## PROBLEM DETAILS
From the line with "Click the Personalizacja edit icon" through the last line of the records below, both ends included, transcribe only those lines, exactly, and omit the pictures.

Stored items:

────────────────────────────────────────

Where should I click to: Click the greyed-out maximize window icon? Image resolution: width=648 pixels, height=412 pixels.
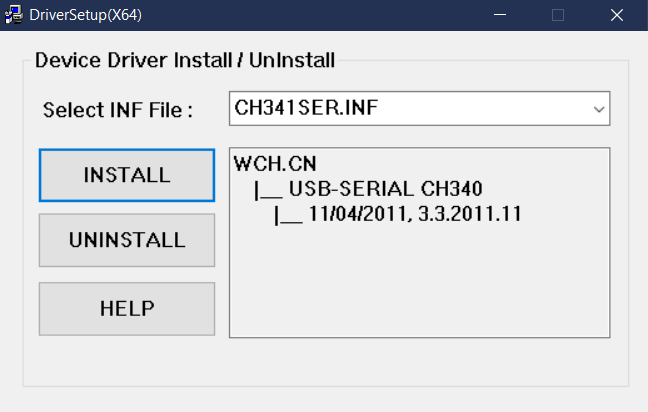(x=558, y=15)
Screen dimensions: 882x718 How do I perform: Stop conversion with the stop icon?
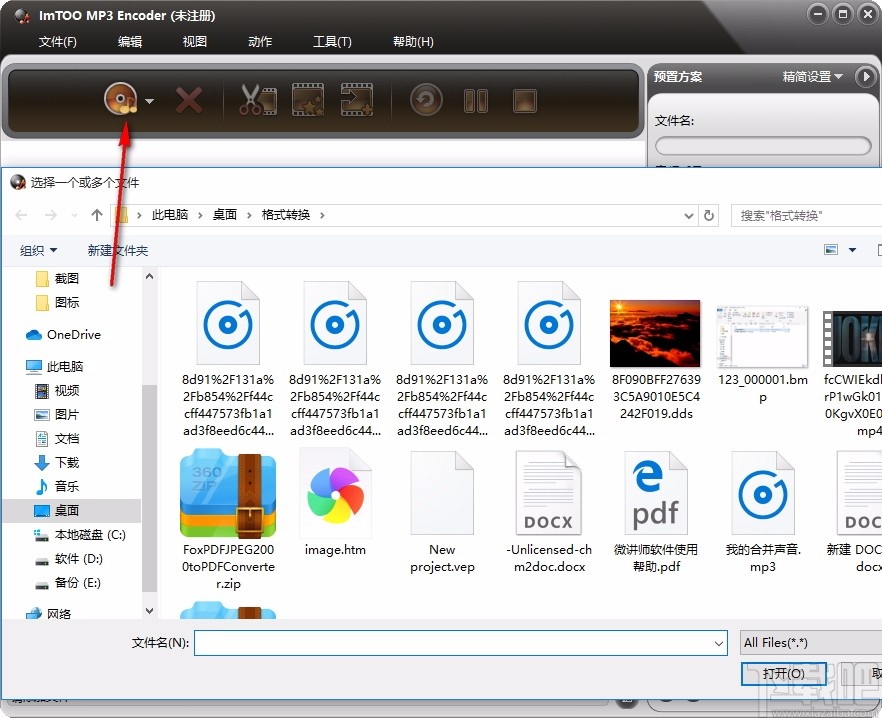pyautogui.click(x=524, y=100)
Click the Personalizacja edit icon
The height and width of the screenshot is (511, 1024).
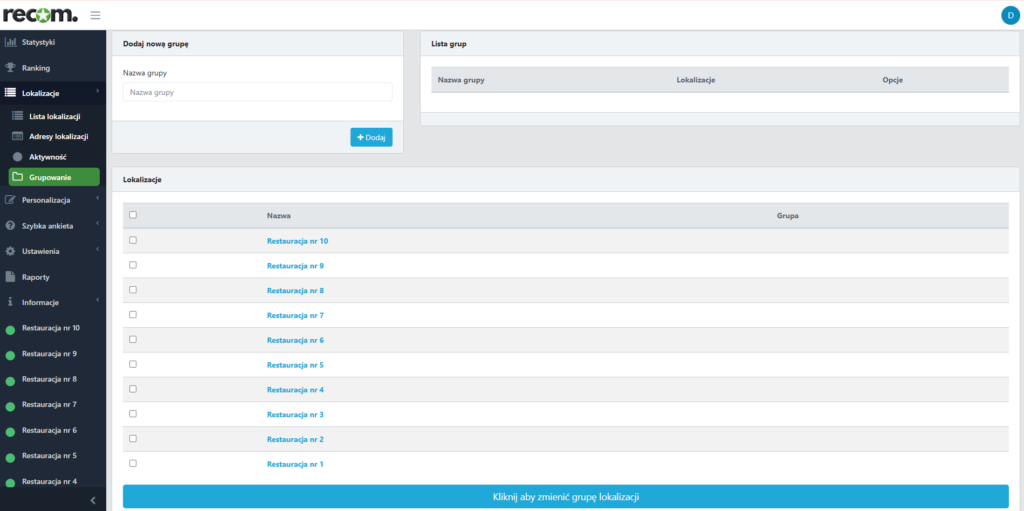11,200
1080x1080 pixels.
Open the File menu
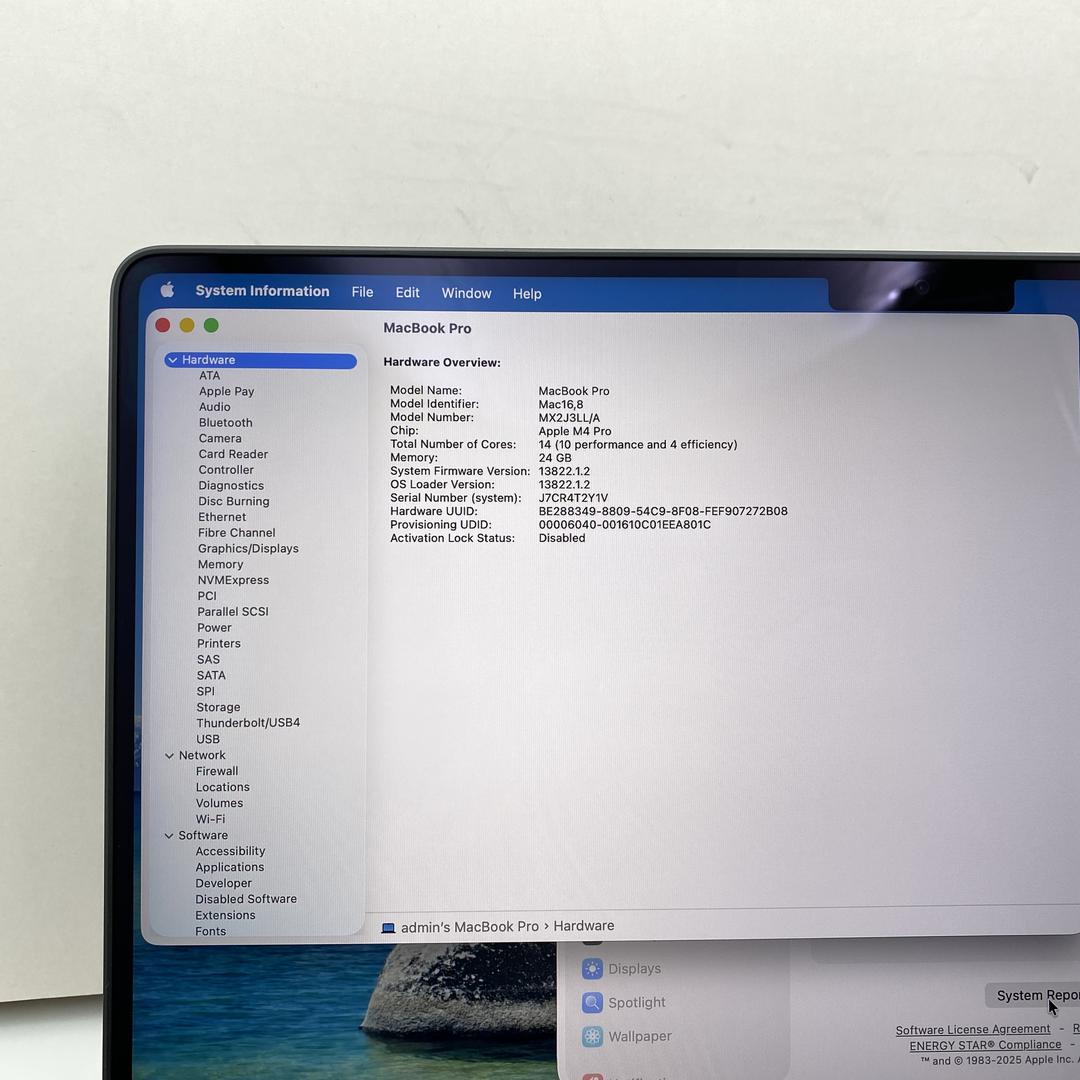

────────────────────────────────────────

## YOUR SOLUTION
Click the Personalizacja edit icon
The height and width of the screenshot is (511, 1024).
11,200
1080x1080 pixels.
Open the File menu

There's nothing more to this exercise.